--- Written task ---
Copy out the items starting at the line that contains "Click the Istituto" and ending at the line that contains "click(x=183, y=98)", keeping every line, requests included. Shift each coordinate in the answers by -141.
>> Start Record set
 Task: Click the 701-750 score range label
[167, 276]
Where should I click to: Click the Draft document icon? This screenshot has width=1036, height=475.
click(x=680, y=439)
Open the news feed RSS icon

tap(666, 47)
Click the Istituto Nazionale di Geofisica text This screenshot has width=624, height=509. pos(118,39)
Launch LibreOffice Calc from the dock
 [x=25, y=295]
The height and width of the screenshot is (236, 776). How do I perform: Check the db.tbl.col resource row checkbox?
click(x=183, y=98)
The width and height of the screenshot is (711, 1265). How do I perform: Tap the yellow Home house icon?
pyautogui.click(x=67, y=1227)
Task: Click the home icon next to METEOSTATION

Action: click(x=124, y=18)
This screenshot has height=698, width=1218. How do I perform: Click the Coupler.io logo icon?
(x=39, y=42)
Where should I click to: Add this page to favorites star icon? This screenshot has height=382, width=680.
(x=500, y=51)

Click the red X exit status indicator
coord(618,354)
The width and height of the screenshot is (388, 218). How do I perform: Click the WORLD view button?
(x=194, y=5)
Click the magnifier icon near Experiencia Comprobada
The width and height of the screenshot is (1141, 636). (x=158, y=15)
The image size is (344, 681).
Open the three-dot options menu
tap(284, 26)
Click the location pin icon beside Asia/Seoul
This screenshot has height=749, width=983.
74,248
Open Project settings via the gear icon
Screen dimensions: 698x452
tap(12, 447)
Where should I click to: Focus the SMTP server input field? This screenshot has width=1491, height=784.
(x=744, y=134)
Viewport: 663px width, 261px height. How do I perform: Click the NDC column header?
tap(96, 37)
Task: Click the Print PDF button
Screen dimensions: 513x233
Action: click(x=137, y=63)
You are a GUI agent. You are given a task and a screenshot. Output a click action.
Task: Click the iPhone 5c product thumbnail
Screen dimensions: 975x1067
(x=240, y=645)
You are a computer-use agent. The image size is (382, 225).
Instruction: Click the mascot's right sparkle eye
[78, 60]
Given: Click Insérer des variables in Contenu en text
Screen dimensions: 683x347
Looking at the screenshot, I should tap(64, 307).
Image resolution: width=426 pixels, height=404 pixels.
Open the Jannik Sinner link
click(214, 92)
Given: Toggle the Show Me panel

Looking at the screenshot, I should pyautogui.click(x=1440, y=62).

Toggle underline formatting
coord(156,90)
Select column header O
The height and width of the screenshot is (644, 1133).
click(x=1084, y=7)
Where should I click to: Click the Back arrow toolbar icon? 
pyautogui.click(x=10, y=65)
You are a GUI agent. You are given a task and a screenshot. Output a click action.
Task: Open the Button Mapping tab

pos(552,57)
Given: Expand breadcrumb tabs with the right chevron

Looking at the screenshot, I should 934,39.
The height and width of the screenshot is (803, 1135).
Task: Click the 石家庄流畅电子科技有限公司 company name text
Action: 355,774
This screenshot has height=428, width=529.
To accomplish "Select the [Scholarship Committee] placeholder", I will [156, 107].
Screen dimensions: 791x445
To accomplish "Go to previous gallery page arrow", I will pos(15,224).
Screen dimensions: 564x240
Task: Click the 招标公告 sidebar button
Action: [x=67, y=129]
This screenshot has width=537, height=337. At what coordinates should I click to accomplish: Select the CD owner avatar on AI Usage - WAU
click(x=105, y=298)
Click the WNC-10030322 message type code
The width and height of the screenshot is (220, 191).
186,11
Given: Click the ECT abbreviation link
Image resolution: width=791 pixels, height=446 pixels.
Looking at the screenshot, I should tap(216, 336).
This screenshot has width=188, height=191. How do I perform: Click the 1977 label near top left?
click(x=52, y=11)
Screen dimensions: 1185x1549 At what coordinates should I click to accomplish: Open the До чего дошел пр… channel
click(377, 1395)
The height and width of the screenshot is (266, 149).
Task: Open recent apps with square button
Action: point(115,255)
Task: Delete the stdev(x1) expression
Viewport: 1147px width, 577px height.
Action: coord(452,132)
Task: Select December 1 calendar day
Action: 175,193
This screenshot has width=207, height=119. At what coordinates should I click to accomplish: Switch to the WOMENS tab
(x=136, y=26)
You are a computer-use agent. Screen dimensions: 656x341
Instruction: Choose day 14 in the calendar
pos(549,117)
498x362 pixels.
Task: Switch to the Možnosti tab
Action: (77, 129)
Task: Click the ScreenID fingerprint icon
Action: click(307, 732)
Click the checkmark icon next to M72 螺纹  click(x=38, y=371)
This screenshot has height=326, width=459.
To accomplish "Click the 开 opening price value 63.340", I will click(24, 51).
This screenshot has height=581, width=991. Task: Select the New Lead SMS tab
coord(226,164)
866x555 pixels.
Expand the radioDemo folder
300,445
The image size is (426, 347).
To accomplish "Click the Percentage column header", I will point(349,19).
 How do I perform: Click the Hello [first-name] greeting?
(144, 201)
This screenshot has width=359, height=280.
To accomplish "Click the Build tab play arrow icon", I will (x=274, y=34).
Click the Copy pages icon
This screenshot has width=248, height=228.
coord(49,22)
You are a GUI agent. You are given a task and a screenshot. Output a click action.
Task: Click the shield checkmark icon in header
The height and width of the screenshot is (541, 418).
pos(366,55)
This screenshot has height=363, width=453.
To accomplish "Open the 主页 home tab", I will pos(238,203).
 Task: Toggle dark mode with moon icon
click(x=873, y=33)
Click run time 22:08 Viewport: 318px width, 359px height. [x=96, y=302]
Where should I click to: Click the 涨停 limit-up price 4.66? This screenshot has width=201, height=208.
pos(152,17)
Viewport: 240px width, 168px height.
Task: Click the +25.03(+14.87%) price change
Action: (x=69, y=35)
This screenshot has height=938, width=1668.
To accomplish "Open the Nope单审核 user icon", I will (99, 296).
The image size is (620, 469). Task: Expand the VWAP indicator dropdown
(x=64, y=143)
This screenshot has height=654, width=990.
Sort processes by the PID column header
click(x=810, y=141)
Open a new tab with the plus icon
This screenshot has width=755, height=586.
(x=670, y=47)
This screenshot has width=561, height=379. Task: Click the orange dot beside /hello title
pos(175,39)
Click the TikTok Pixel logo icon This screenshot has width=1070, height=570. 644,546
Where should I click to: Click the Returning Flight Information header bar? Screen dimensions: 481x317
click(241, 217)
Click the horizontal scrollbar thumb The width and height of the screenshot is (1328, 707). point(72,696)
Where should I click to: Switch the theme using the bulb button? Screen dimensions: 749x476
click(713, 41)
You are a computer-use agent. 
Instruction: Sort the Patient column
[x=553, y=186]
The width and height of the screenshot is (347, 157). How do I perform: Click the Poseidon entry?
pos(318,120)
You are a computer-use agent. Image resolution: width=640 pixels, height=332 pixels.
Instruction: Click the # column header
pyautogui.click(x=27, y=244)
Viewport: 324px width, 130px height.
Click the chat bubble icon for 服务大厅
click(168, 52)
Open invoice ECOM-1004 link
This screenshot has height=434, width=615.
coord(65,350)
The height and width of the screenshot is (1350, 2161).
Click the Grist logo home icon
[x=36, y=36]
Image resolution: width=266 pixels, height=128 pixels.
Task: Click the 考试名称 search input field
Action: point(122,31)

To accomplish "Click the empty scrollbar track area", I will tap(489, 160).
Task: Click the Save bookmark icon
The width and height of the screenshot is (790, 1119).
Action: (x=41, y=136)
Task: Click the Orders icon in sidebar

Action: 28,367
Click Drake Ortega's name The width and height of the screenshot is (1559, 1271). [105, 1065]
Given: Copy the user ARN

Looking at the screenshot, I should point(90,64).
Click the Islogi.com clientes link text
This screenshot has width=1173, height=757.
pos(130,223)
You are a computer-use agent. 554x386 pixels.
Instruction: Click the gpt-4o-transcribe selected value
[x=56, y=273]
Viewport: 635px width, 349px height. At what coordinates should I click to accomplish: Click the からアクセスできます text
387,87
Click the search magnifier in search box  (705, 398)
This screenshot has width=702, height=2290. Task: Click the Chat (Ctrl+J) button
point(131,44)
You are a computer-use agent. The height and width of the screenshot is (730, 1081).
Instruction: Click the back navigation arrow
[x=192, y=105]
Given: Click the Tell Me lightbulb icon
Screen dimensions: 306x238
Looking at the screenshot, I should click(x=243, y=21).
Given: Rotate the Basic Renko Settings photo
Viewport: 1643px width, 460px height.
>> End Record set
--- Answer ---
Click the Istituto Nazionale di Geofisica text This screenshot has width=624, height=509. pos(-23,-102)
Launch LibreOffice Calc from the dock
 [x=-116, y=154]
The height and width of the screenshot is (236, 776). How do I perform: Check the db.tbl.col resource row checkbox?
click(x=42, y=-43)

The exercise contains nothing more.